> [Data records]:
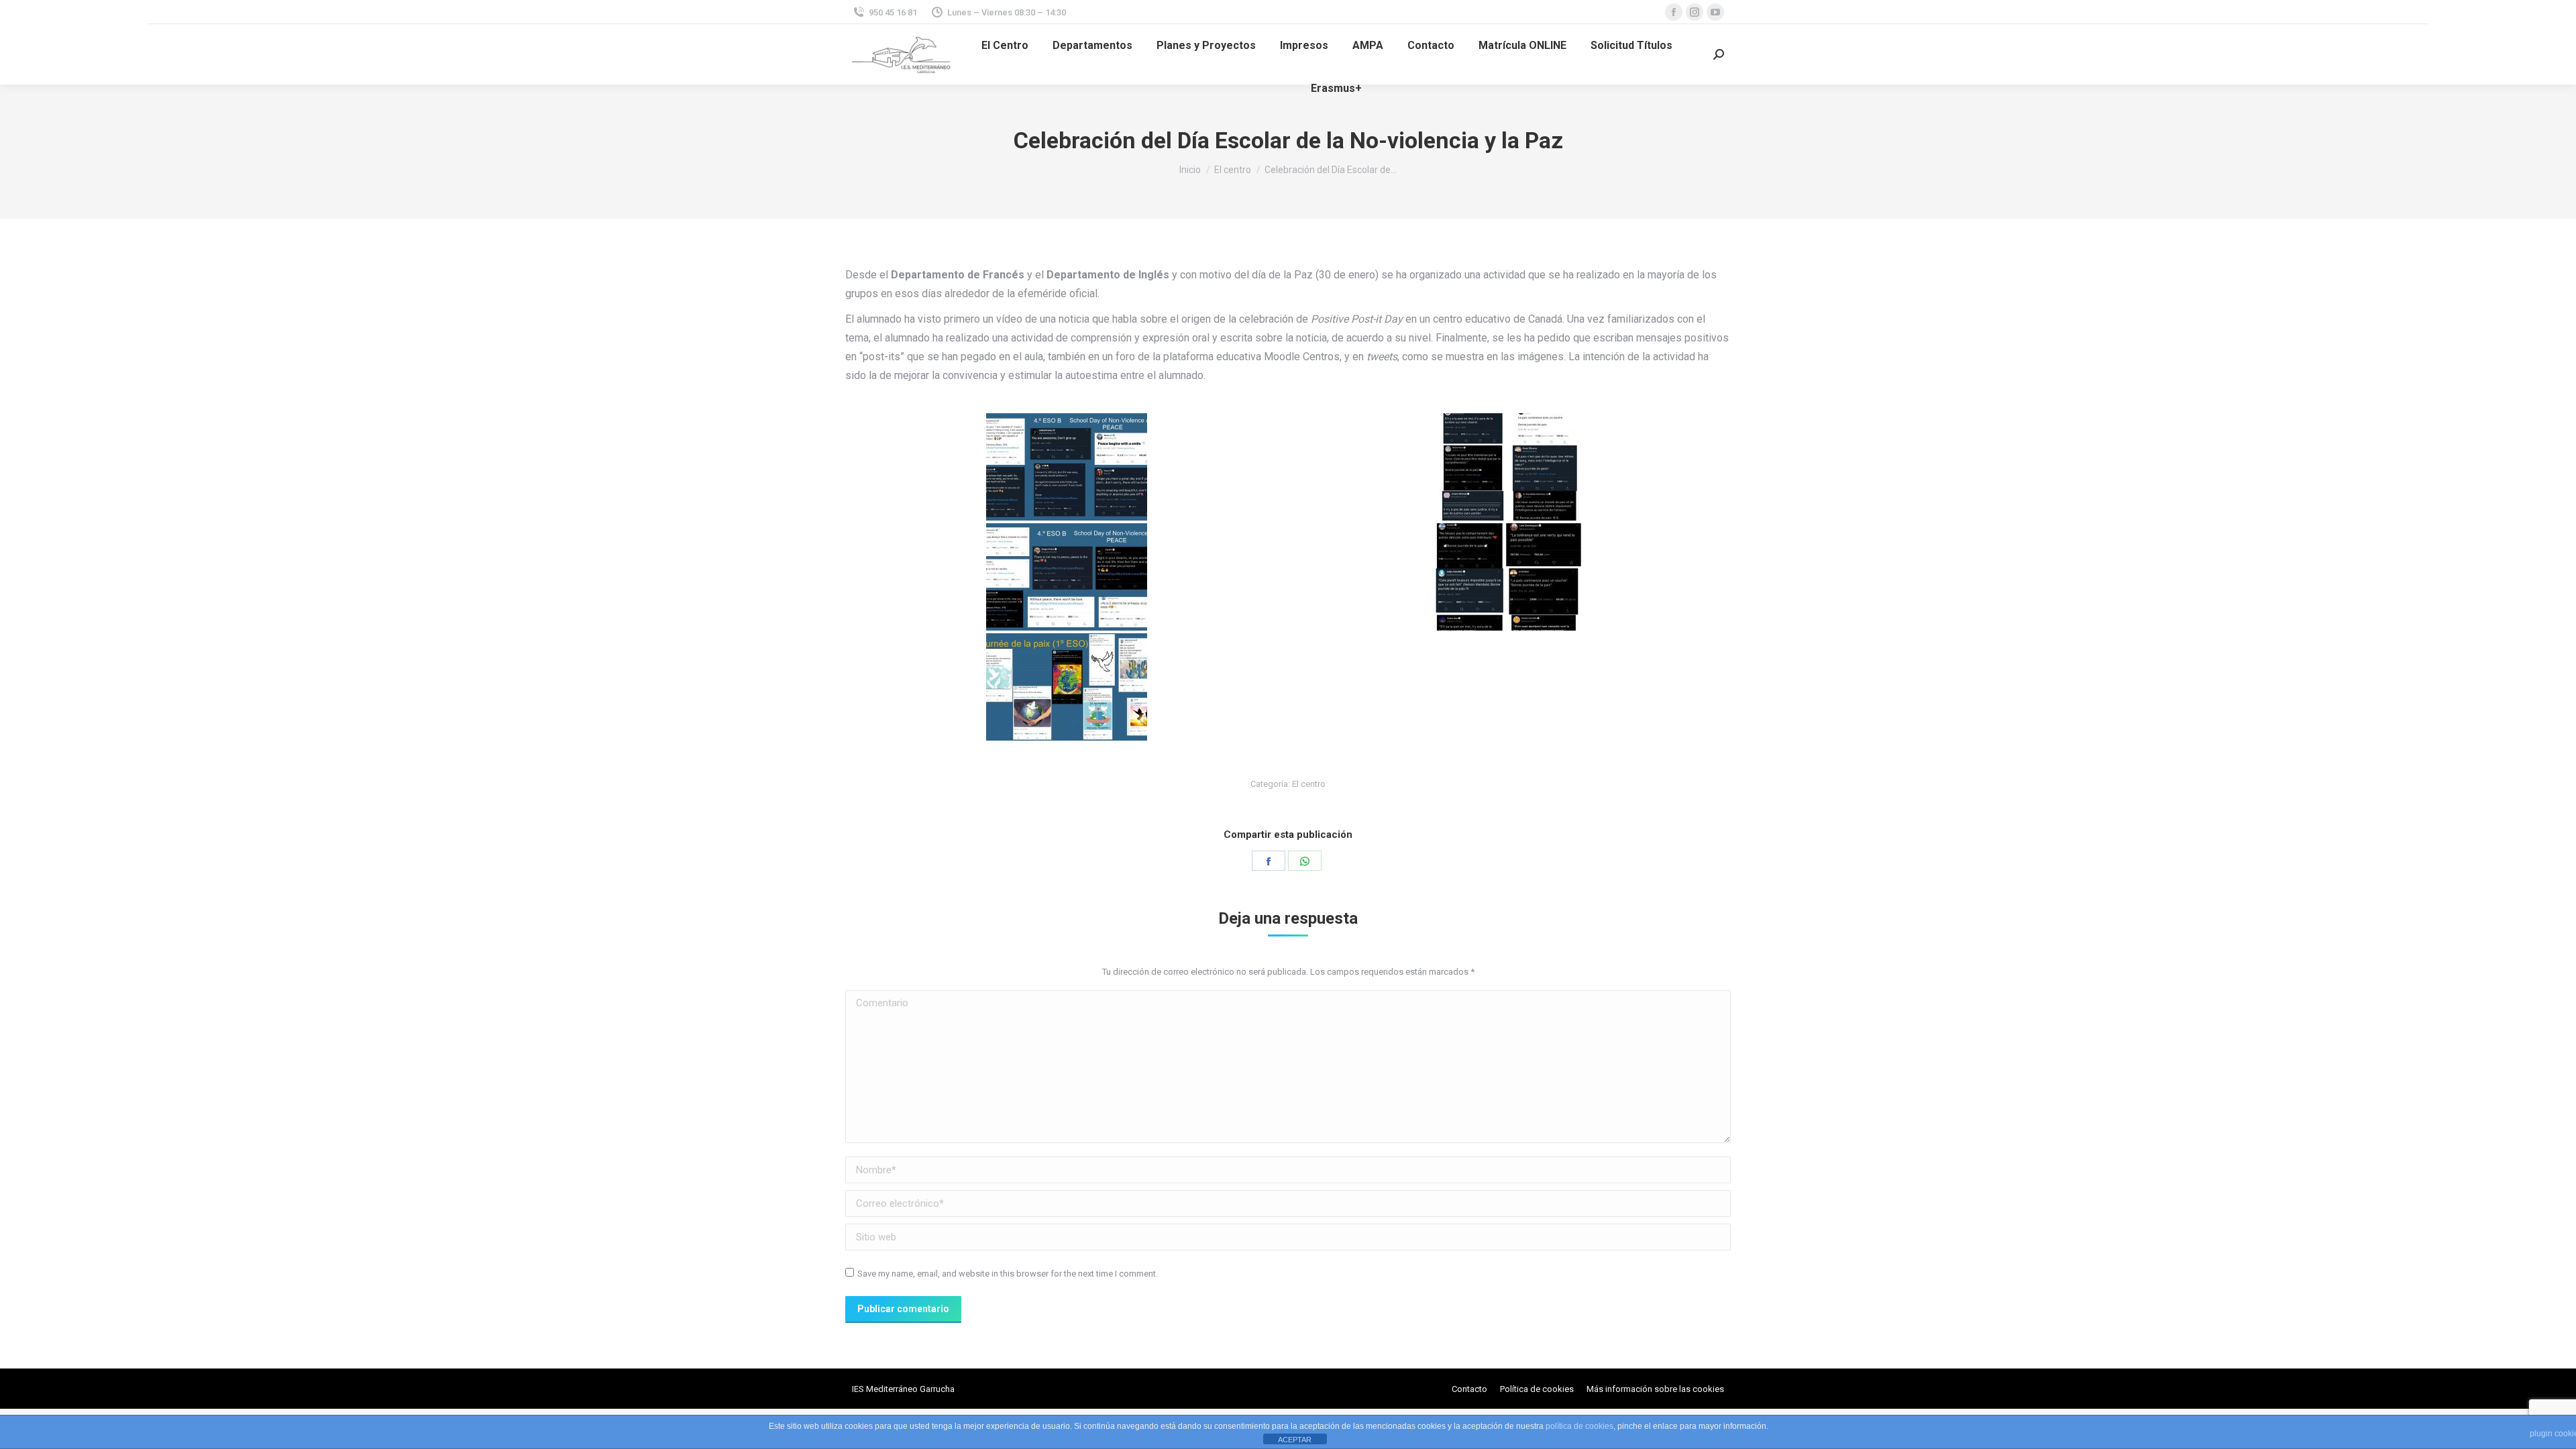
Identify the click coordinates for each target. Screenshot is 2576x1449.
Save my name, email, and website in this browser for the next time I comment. (1007, 1274)
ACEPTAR (1294, 1440)
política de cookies (1579, 1426)
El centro (1309, 784)
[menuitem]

> [Instructions to follow]:
Give back exactly the lines running from the line that has "Save my name, email, and" to the end of the entries above.

> [Completed task]:
Save my name, email, and website in this browser for the next time I comment. (1007, 1274)
ACEPTAR (1294, 1440)
política de cookies (1579, 1426)
El centro (1309, 784)
[menuitem]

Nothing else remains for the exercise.